▶ **What is required**
Repeat each line of the material below exactly as it appears, minus any pictures.

_ _ _ _

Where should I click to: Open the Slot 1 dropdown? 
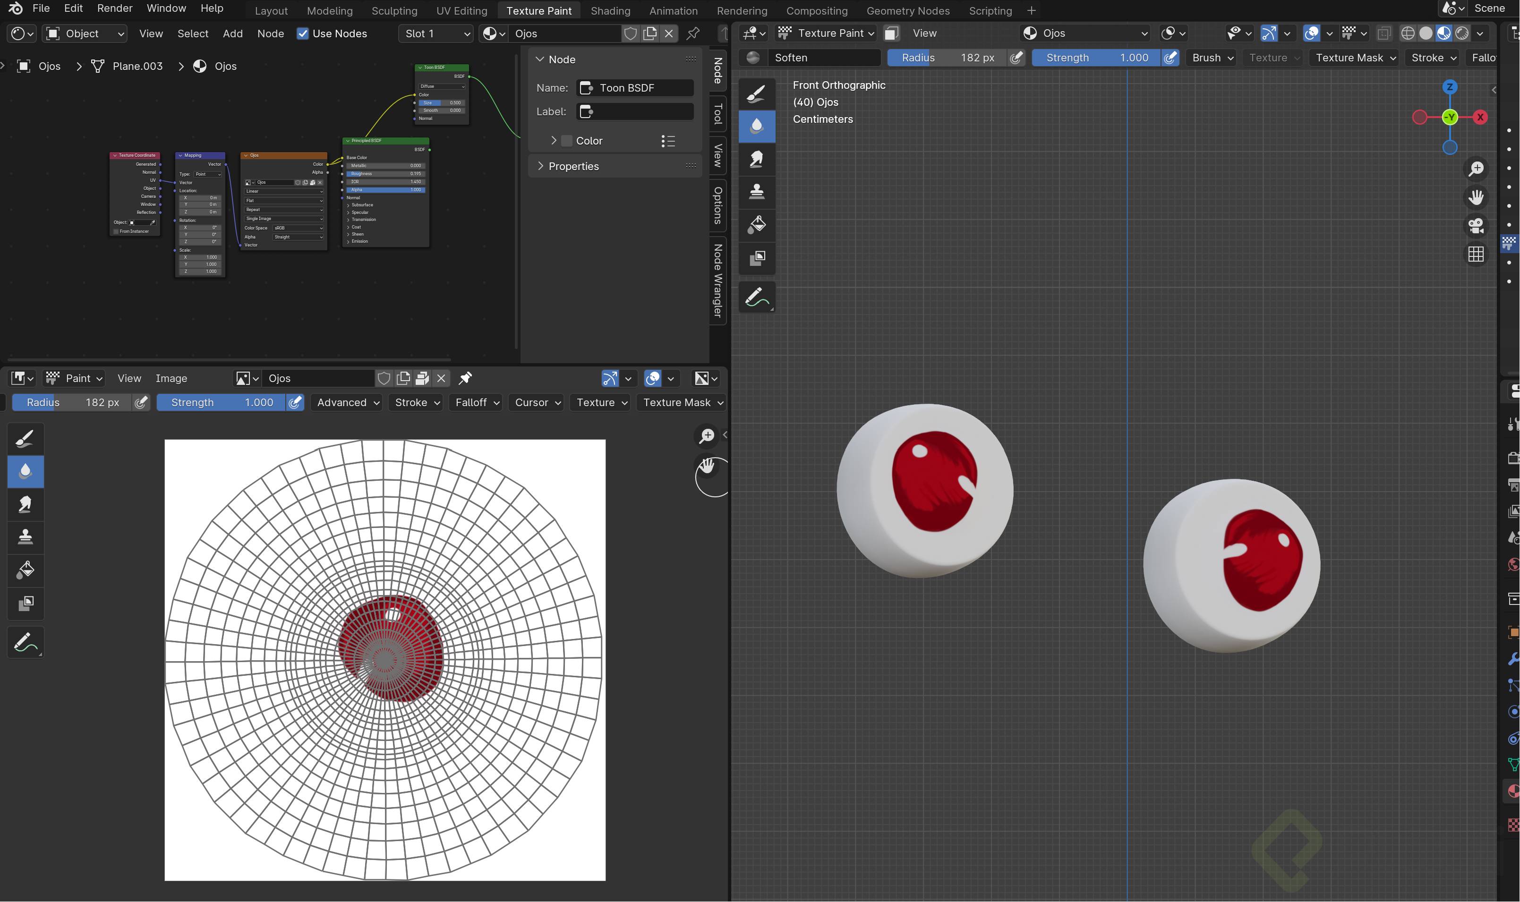point(436,33)
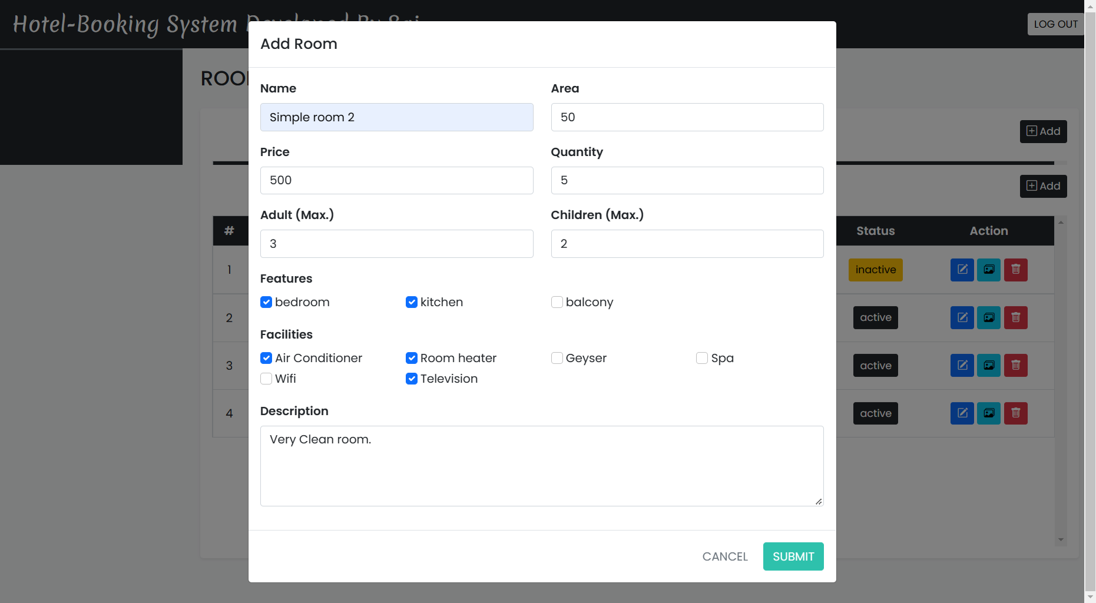
Task: Click the LOG OUT button
Action: click(x=1055, y=24)
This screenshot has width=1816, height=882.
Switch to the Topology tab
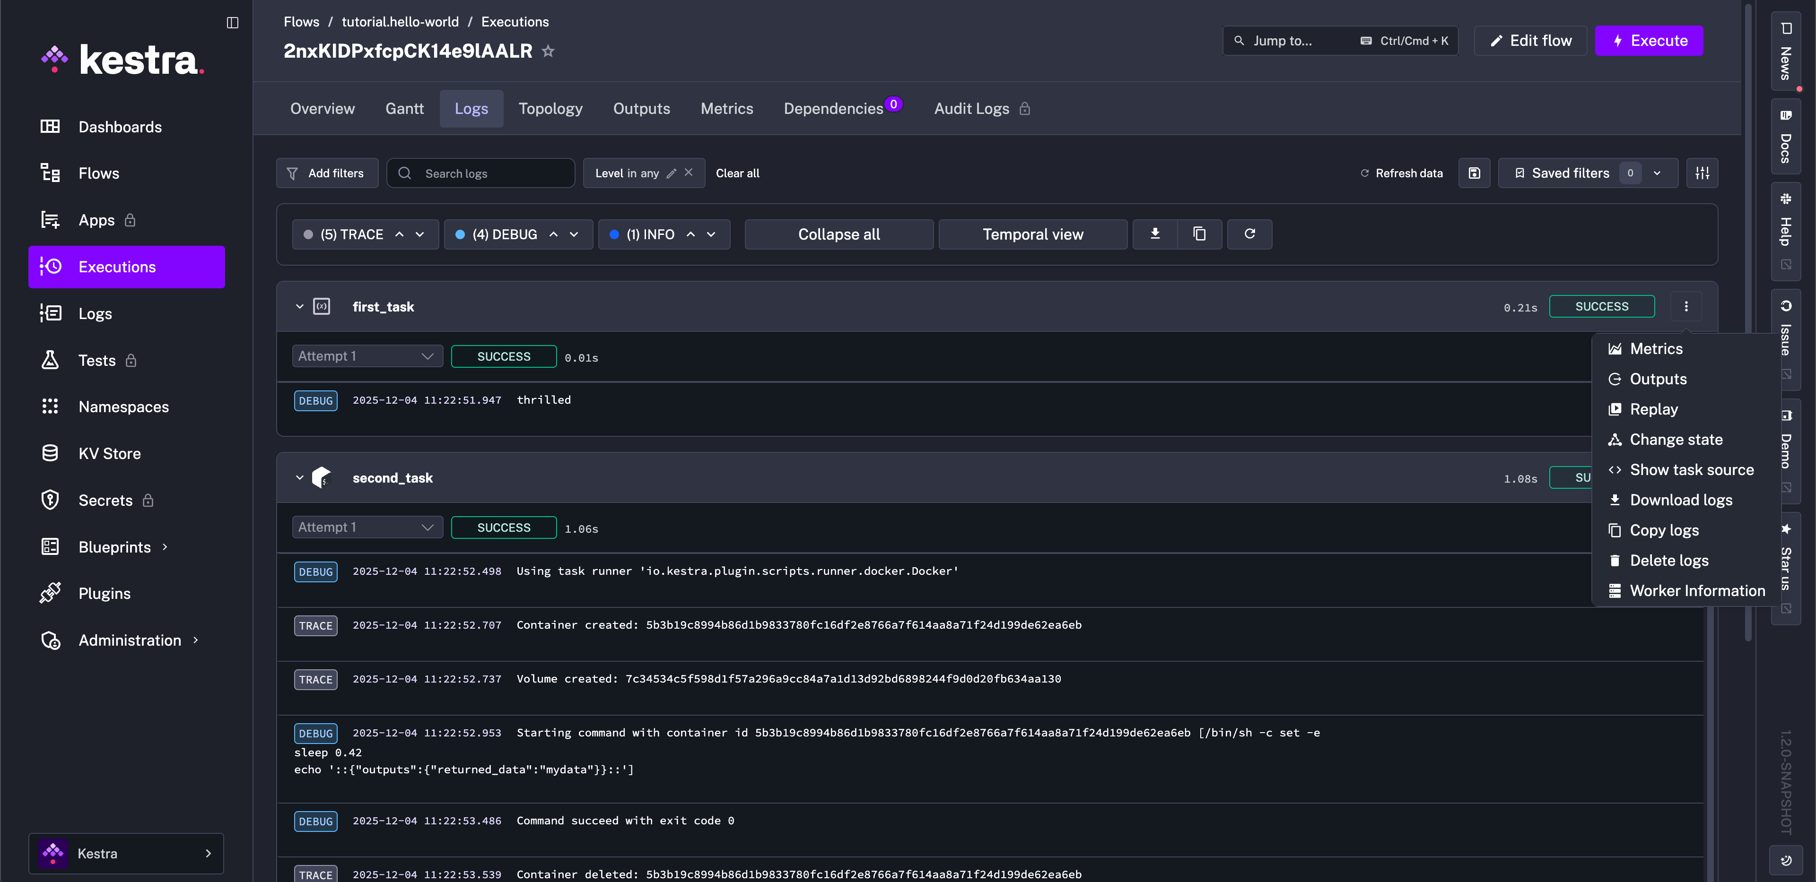click(551, 108)
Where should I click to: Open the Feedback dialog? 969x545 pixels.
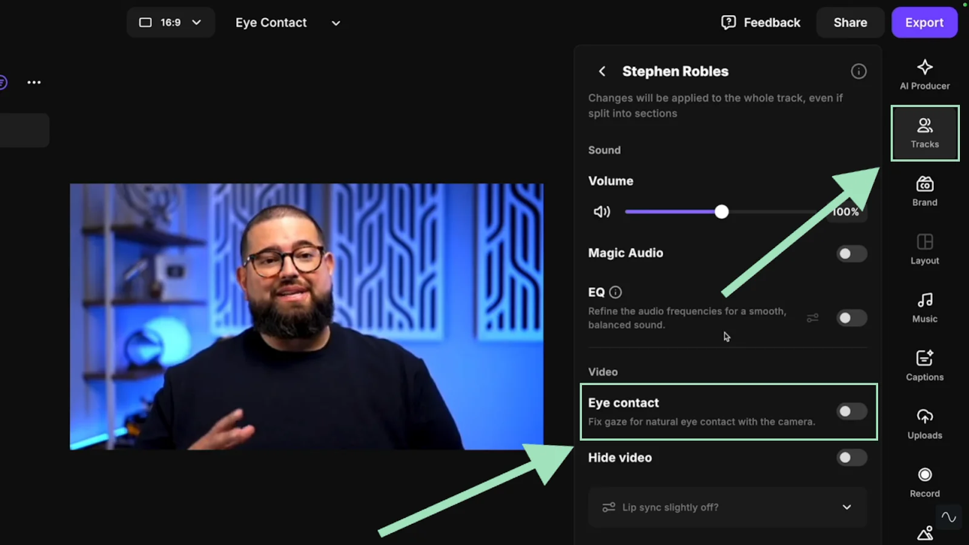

_ _ _ _

▶ **Result of this exercise**
Where should I click to: Open the Slot 1 dropdown? 
point(436,33)
Task: Click the LOG OUT button
Action: click(x=1055, y=24)
This screenshot has width=1816, height=882.
Switch to the Topology tab
click(551, 108)
Where should I click to: Open the Feedback dialog? 969x545 pixels.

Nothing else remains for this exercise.